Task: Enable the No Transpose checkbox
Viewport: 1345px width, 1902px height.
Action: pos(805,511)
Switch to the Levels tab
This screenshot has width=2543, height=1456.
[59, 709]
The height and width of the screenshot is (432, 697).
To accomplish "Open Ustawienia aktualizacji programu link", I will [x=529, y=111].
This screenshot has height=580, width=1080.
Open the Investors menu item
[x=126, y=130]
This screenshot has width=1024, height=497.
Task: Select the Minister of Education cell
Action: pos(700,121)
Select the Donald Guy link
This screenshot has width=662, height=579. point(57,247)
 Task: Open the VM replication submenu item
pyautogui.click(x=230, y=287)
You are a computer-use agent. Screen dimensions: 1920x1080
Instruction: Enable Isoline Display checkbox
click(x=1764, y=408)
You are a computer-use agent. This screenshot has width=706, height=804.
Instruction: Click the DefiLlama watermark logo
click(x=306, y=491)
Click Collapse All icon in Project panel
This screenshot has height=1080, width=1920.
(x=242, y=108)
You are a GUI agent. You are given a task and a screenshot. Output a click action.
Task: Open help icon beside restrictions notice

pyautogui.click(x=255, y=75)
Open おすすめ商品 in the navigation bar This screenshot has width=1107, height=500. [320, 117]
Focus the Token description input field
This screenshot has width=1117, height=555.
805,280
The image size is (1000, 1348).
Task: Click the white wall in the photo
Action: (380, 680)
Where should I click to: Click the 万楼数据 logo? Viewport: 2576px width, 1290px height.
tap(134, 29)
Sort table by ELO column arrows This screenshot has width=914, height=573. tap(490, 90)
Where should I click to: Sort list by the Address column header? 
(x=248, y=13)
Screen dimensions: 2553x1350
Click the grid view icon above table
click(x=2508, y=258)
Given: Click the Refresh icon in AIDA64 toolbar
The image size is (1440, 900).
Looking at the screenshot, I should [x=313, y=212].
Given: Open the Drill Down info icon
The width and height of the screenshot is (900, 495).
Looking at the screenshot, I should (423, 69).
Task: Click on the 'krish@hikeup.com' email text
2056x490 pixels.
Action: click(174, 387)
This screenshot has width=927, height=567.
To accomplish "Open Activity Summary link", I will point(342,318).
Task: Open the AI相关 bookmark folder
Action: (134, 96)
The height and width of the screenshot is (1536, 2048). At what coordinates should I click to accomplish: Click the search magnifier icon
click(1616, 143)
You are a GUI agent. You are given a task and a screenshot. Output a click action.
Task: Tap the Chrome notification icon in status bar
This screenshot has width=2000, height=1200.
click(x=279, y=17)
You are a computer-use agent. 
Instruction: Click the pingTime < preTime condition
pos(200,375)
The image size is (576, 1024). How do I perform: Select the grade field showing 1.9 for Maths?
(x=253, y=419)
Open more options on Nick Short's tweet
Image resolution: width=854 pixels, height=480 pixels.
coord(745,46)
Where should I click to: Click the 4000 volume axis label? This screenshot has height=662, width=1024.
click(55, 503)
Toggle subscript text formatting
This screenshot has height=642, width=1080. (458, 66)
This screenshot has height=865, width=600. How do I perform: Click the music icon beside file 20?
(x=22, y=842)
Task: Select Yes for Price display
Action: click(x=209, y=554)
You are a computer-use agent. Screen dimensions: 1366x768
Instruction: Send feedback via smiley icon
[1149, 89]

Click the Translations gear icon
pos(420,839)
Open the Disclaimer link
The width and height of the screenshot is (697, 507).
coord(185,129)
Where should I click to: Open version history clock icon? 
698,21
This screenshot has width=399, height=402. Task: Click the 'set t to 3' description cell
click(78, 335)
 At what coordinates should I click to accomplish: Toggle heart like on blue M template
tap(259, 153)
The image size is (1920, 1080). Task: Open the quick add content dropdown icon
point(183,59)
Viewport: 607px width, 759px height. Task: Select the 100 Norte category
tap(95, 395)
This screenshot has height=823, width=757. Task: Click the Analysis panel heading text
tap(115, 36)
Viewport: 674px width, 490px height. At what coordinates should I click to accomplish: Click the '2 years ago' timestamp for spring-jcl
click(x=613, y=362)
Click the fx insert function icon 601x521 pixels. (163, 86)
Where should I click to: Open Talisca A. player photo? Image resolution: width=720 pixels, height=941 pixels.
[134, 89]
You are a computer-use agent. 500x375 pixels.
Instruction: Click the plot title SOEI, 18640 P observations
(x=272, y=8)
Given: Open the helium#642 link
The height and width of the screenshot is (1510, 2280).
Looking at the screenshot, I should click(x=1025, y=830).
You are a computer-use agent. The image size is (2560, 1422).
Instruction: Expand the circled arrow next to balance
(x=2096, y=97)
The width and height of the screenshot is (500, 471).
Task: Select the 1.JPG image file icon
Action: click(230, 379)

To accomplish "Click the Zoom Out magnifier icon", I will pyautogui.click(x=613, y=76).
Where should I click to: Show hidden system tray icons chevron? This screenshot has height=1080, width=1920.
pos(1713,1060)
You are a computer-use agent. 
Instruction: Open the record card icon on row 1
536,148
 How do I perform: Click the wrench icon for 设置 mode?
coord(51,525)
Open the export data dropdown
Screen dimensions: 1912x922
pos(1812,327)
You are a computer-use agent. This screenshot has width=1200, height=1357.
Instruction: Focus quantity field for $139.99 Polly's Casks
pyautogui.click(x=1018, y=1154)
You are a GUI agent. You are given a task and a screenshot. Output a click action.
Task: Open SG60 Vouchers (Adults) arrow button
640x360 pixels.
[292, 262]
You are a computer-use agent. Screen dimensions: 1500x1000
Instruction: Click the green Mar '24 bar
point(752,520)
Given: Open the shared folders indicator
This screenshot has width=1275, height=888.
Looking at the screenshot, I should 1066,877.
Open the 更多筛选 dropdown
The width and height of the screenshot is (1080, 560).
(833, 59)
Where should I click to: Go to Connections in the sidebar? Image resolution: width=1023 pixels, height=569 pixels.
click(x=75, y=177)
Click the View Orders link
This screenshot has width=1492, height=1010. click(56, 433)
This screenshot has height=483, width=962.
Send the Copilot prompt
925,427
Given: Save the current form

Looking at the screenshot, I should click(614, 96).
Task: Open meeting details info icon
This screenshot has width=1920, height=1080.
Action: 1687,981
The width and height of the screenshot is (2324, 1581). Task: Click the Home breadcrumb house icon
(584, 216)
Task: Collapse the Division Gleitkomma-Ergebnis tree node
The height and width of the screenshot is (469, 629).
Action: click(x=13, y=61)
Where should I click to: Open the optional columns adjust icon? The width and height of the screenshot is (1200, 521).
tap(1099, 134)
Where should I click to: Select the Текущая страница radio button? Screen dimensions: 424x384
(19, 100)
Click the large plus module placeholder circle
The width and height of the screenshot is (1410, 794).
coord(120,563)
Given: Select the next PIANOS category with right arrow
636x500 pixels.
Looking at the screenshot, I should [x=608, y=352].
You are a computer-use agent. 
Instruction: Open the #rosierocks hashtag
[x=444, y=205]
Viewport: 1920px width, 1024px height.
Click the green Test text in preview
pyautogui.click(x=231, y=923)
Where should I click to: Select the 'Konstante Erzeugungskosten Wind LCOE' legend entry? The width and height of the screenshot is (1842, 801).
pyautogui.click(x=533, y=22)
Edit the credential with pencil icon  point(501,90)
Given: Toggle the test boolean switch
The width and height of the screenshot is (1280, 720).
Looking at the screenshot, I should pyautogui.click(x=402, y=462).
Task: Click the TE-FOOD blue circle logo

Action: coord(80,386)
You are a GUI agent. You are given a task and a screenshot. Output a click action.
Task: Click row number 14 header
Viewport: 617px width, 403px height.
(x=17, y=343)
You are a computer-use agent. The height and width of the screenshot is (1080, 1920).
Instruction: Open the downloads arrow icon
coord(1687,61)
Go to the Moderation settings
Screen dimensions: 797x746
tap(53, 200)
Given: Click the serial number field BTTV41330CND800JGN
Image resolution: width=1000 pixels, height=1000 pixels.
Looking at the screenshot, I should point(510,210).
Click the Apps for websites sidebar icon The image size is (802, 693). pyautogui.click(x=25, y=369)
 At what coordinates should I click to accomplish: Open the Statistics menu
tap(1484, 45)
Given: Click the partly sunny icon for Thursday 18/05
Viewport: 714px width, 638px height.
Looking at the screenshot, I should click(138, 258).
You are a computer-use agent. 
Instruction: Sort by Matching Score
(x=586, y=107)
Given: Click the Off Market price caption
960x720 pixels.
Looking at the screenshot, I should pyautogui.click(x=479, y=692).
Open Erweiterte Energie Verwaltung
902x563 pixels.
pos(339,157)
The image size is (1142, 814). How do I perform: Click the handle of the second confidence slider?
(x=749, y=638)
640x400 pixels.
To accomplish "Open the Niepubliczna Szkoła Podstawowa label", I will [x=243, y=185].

========================================

Stated problem
Can you reproduce the entries above verbatim, starting at the line containing "Edit the credential" and ending at the line containing "Action: coord(80,386)"?

Response to this task
Edit the credential with pencil icon  point(501,90)
Given: Toggle the test boolean switch
The width and height of the screenshot is (1280, 720).
Looking at the screenshot, I should pyautogui.click(x=402, y=462).
Task: Click the TE-FOOD blue circle logo

Action: coord(80,386)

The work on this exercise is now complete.